»Und jetzt sag Heini zu mir«

Zum Tod des Film- und Fernsehregisseurs Helmut Dietl

  • Jürgen Amendt
  • Lesedauer: 5 Min.

In »Kir Royal«, jener Fernsehserie aus den 1980er Jahren, in der Helmut Dietl der Münchner Schickeria, der Politik, den Medien, der saturierten bürgerlichen Arroganz der Besitzenden den Spiegel vorhielt, gibt es einen Szene mit Mario Adorf, die sich in das kollektive Mediengedächtnis eingeprägt hat. Mario Adorf alias Generaldirektor Heinrich Haffenloher droht dem Klatschreporter Baby Schimmerlos: »Ich mach dich nieder, Schimmerlos (...) Ich scheiß dich sowas von zu mit meinem Geld, dass du keine ruhige Minute mehr hast. Irgendwann nimmst du es, dann bist du mein Knecht, dann mach’ ich mit dir, was ich will.« Dabei ist der Schluss der Szene mindestens ebenso aussagekräftig, als Haffenloher, von Mario Adorf mit einer Mischung aus Arroganz und Larmoyanz gespielt, seine Stimme wieder senkt und zu Baby Schimmerlos sagt: »Mensch Junge, ich mag dich doch, ich will doch nur dein Freund sein. Und jetzt sag Heini zu mir.«

Man muss sich diese Szene in anderer Besetzung vorstellen: Alexis Tsipras als Baby Schimmerlos, Wolfgang Schäuble als Heinrich Haffenloher , dann hat das, was Helmut Dietl mit »Kir Royal« vor gut 30 Jahren entwarf, dramatische Aktualität.

Die Arroganz der Besitzenden gegenüber den Habenichtsen war bereits Mitte der 1980er Jahre im reichen München in jeder ihrer verbalen und nonverbalen Äußerungen spürbar. Dabei war der Reporter Schimmerlos nicht einmal ein Habenichts, er lebte im schicken Schwabing mit einer schicken Freundin (Senta Berger als Mona) in einer schicken Wohnung, fuhr einen schicken Wagen und schlürfte den Kir Royal auf schicken Cocktailpartys. Für Menschen vom Schlage eines Haffenloher war Schimmerlos aber genau das: ein Habenichts, denn Schimmerlos lebte von den Brosamen, die Haffenloher und die Seinen den Medien zum Fraß vorwarfen. Schimmerlos, der immer davon träumte, ein aufrechter Journalist zu sein, musste sich in der Tat von Leuten wie Haffenloher aushalten lassen; sie bezahlten seine Spesenrechnungen und die rauschenden Feste, auf denen die ganze halbseidene Halbprominenz auftauchte, deren Skandälchen das Futter für den Klatschreporter Schimmerlos waren.

__AUFGABENSTELLUNG__
Übernimm aus dem Nachruf auf Helmut Dietl wortgetreu den Abschnitt, der mit den Worten „Man muss sich“ beginnt und mit „entwarf, dramatische Aktualität.“ endet. Die anschließenden Daten sind eigenständiges Material.

__AUSGANGSMATERIAL__

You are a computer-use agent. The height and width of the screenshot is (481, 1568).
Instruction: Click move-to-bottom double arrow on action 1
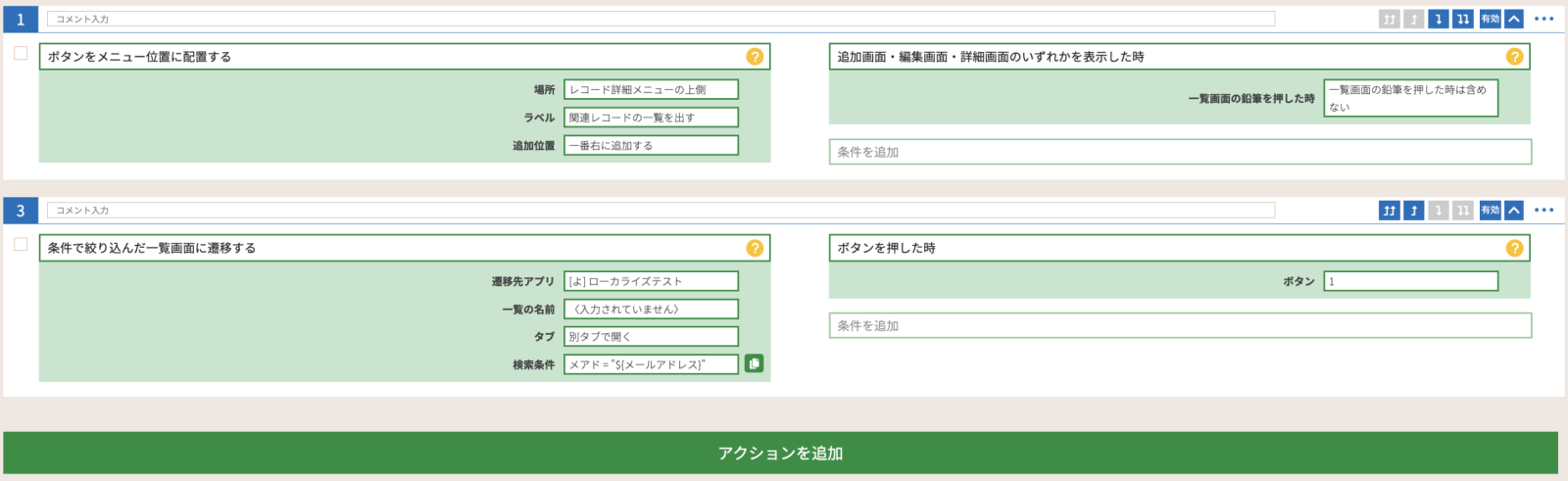pyautogui.click(x=1462, y=19)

__LÖSUNG__
Man muss sich diese Szene in anderer Besetzung vorstellen: Alexis Tsipras als Baby Schimmerlos, Wolfgang Schäuble als Heinrich Haffenloher , dann hat das, was Helmut Dietl mit »Kir Royal« vor gut 30 Jahren entwarf, dramatische Aktualität.